(Stored items)
++++++++++
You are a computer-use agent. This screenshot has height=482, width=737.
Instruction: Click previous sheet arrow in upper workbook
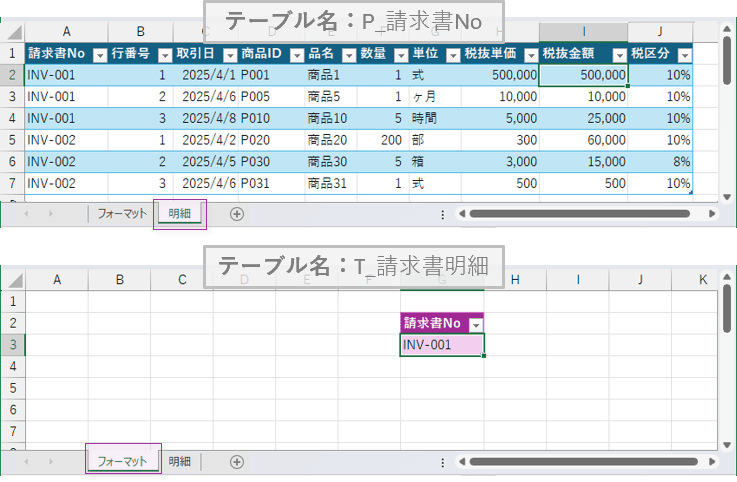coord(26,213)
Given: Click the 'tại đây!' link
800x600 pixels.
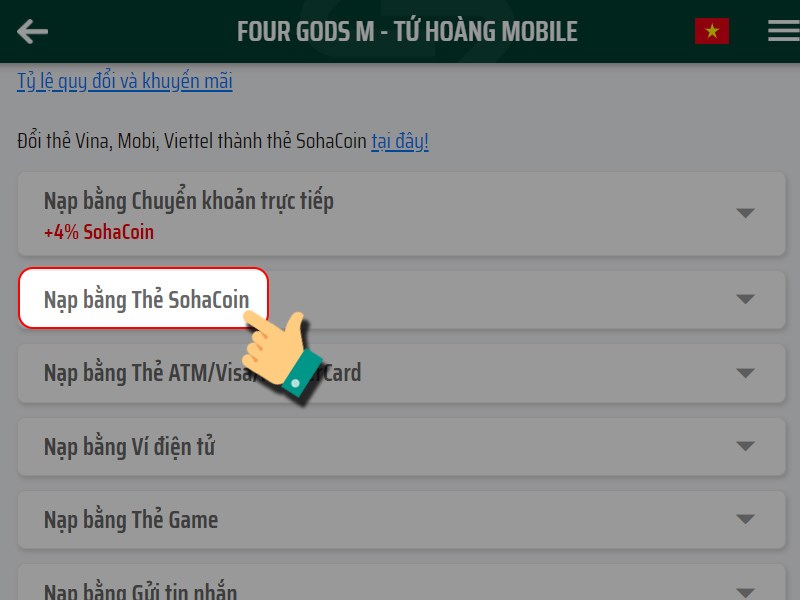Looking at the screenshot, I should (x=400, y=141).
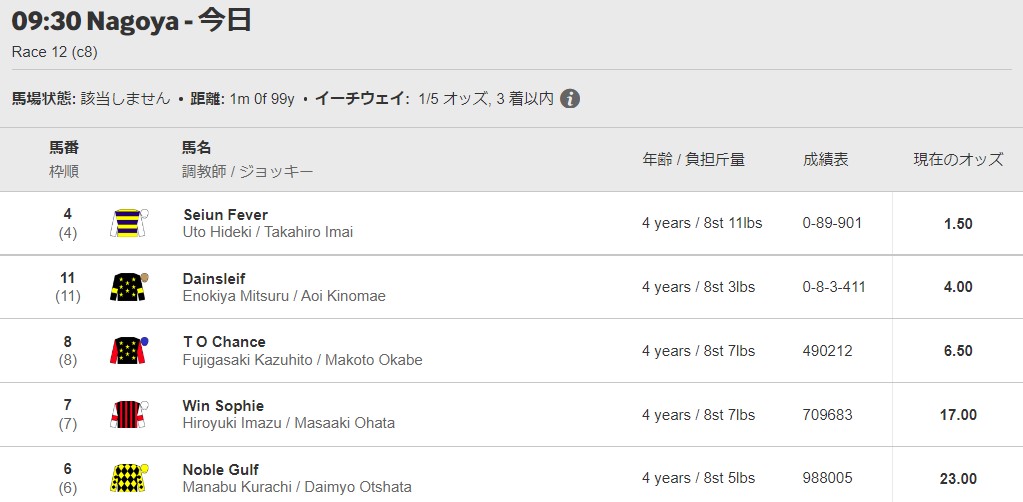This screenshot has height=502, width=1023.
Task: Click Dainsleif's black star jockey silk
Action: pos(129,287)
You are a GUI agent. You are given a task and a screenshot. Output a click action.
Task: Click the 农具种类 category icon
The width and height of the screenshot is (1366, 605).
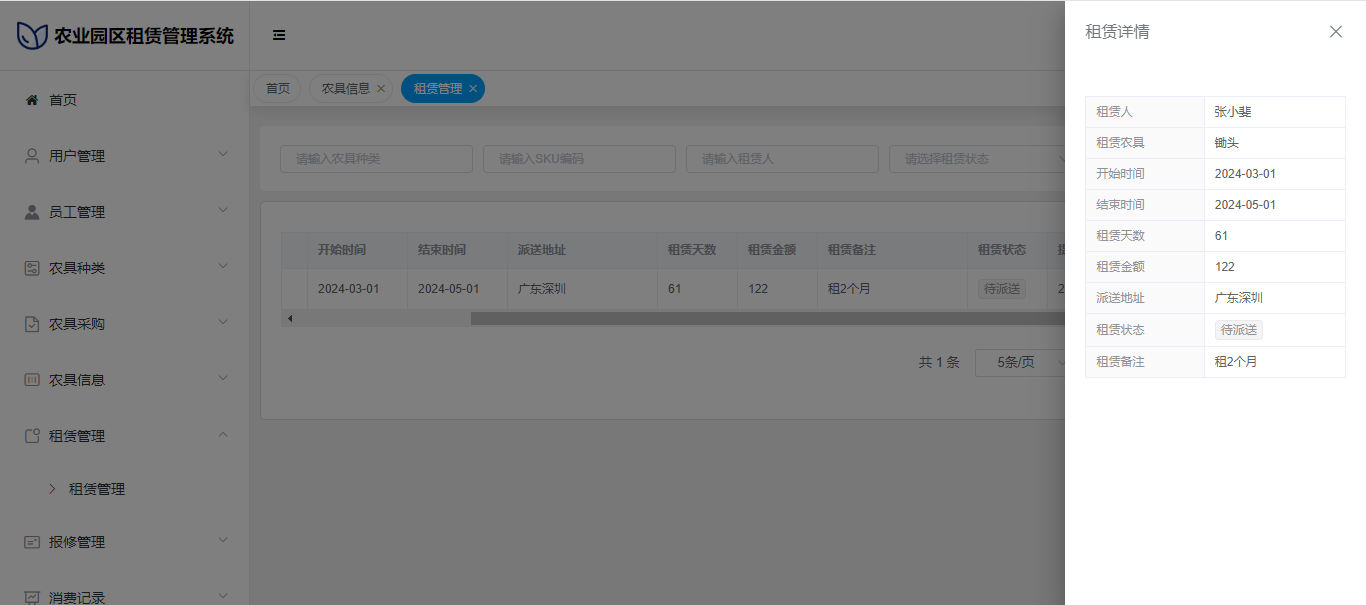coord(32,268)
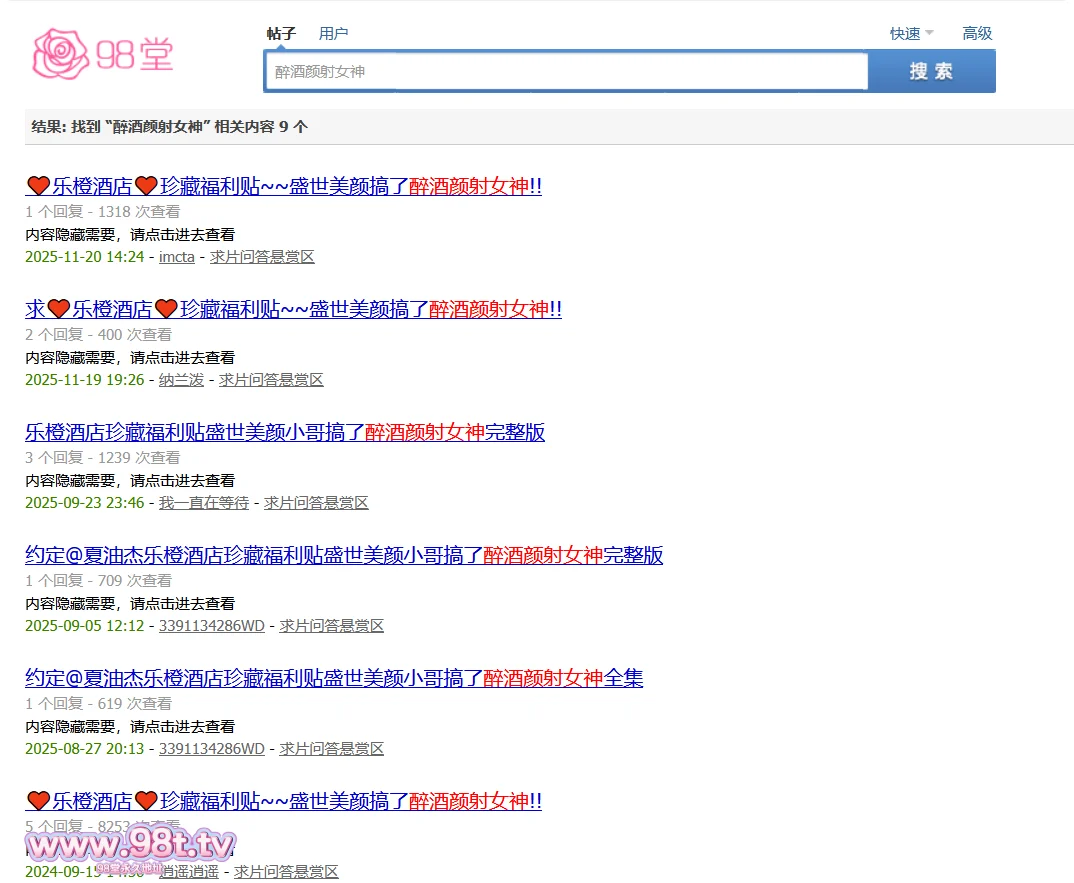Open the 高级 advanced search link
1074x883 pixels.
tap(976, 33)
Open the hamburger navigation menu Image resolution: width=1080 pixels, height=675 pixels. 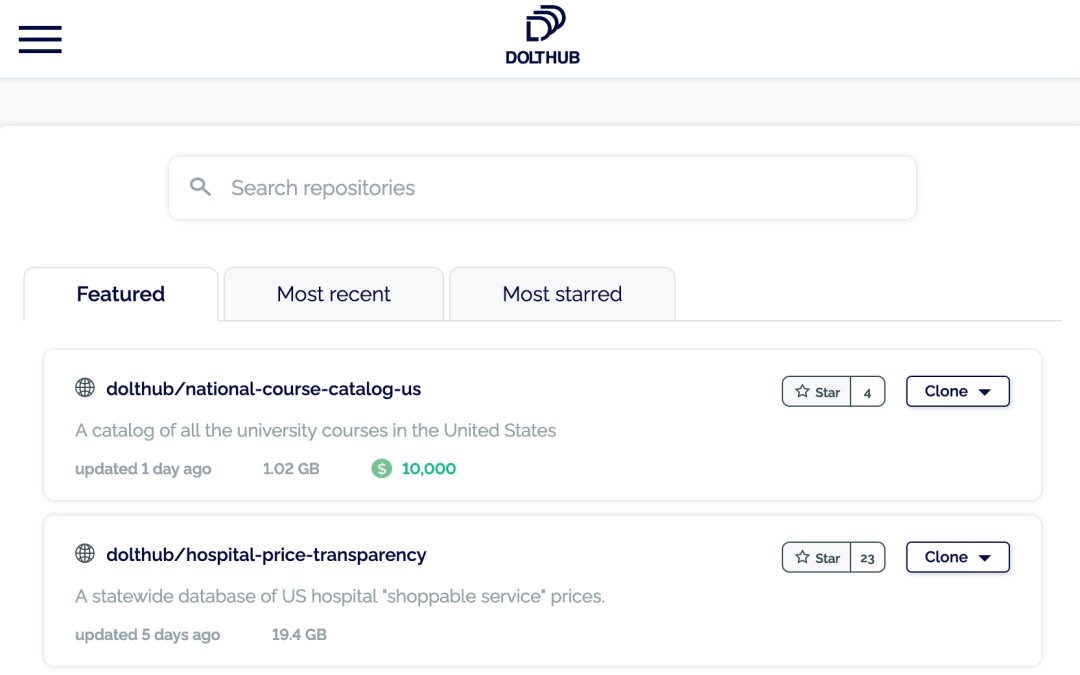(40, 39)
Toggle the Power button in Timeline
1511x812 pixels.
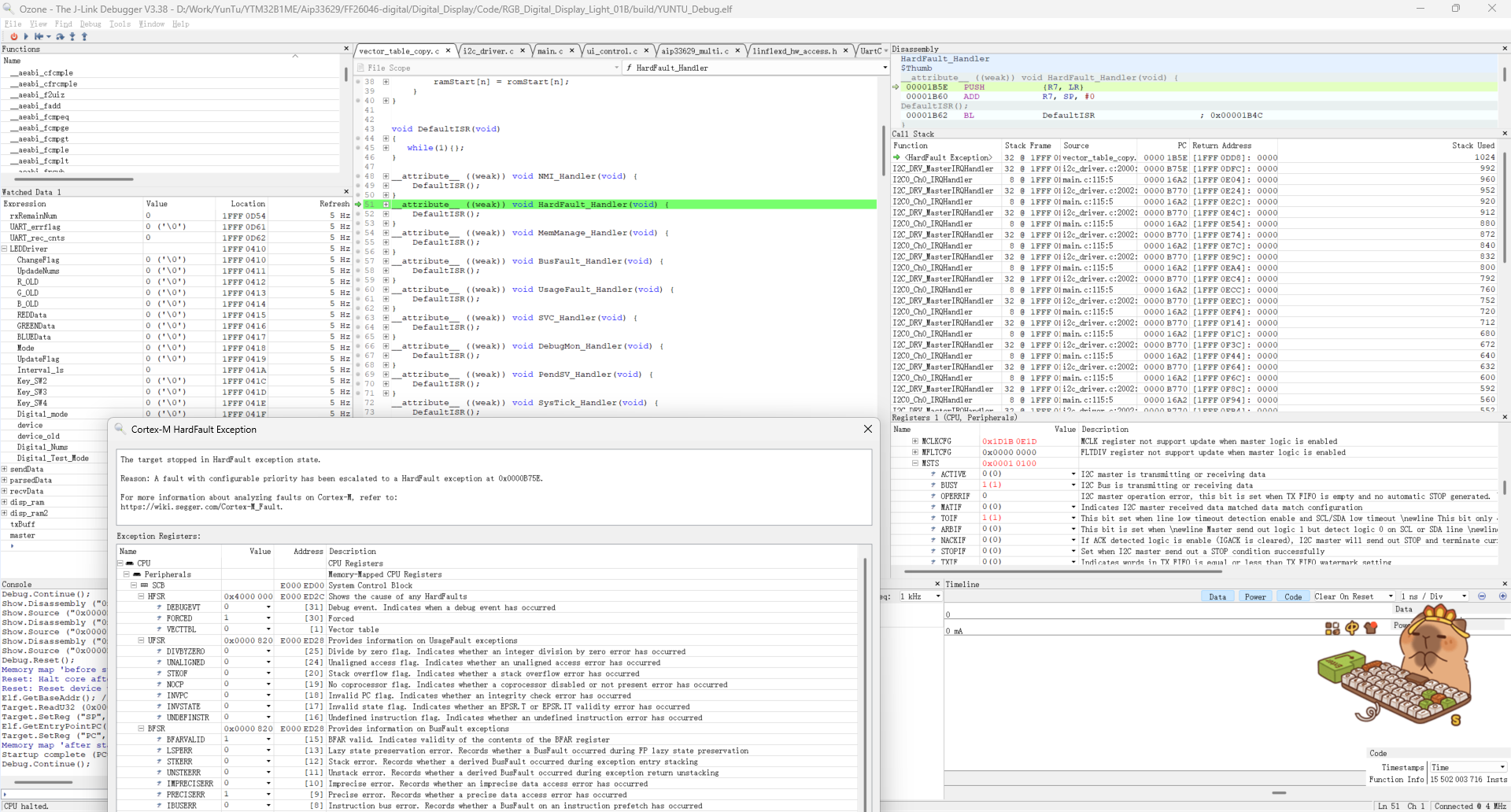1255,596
++++++++++
TASK DETAILS: Lines wanted from the entries above: the one with "Given: Click the 'tại đây!' link", the one with "You are a GUI", and all lines between. Please copy them exactly, without the pictures and without anything else.

SOLUTION TO THE EXERCISE:
Given: Click the 'tại đây!' link
800x600 pixels.
Looking at the screenshot, I should (x=400, y=141).
This screenshot has height=502, width=1023.
Task: Click Dainsleif's black star jockey silk
Action: pos(129,287)
You are a GUI agent. You are given a task and a screenshot. Output a click action.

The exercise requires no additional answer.